La justice nigériane a condamné, vendredi 26 juin, Alkali Yarima à la peine de mort pour son implication dans des activités terroristes au sein de Boko Haram. Détenu depuis 2015, il a été reconnu coupable de sept chefs d’accusation, dont le terrorisme, par la Haute Cour fédérale d’Abuja.

Selon le ministère public, l’accusé a rejoint Boko Haram en 2009 après avoir prêté allégeance à son fondateur, Mohammed Yusuf. Originaire de Mafa, dans l’État de Borno, il était connu sous le pseudonyme de « La’ari ».

Le juge James Omotosho l’a reconnu responsable de sa participation aux attentats perpétrés à Maiduguri en 2015. Il a également été condamné à la réclusion à perpétuité pour avoir reçu des armes et suivi un entraînement militaire en vue de commettre des actes terroristes. Cinq autres chefs d’accusation lui ont valu des peines allant de dix à trente-cinq ans de prison.

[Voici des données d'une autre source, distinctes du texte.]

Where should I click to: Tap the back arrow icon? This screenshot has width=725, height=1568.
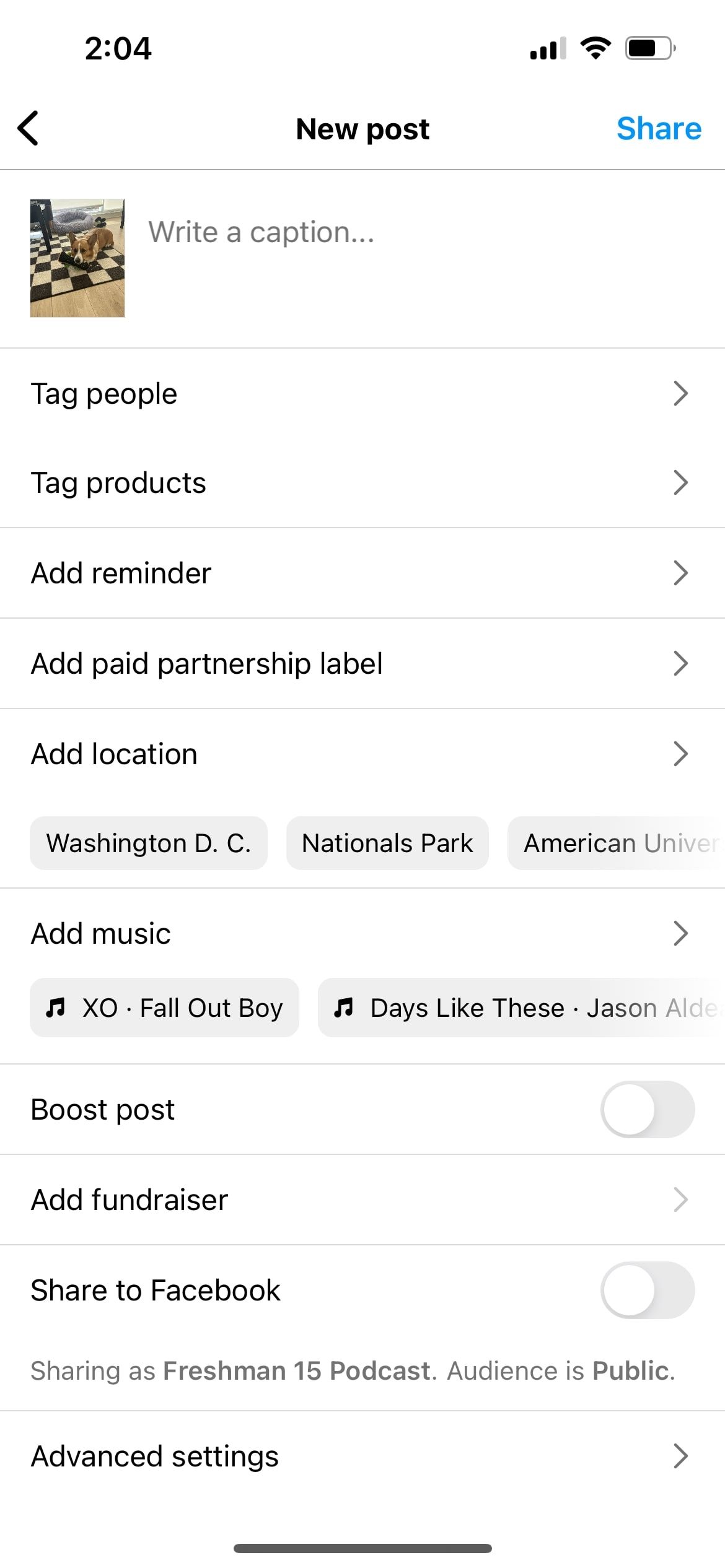(x=29, y=128)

Le procureur général et ministre de la Justice, Lateef Fagbemi, qui dirigeait l’équipe de l’accusation, a réaffirmé la détermination des autorités nigérianes à poursuivre sans relâche la lutte contre le terrorisme. Bien que la peine de mort soit toujours en vigueur au Nigeria, aucune exécution n’a été enregistrée depuis 2016.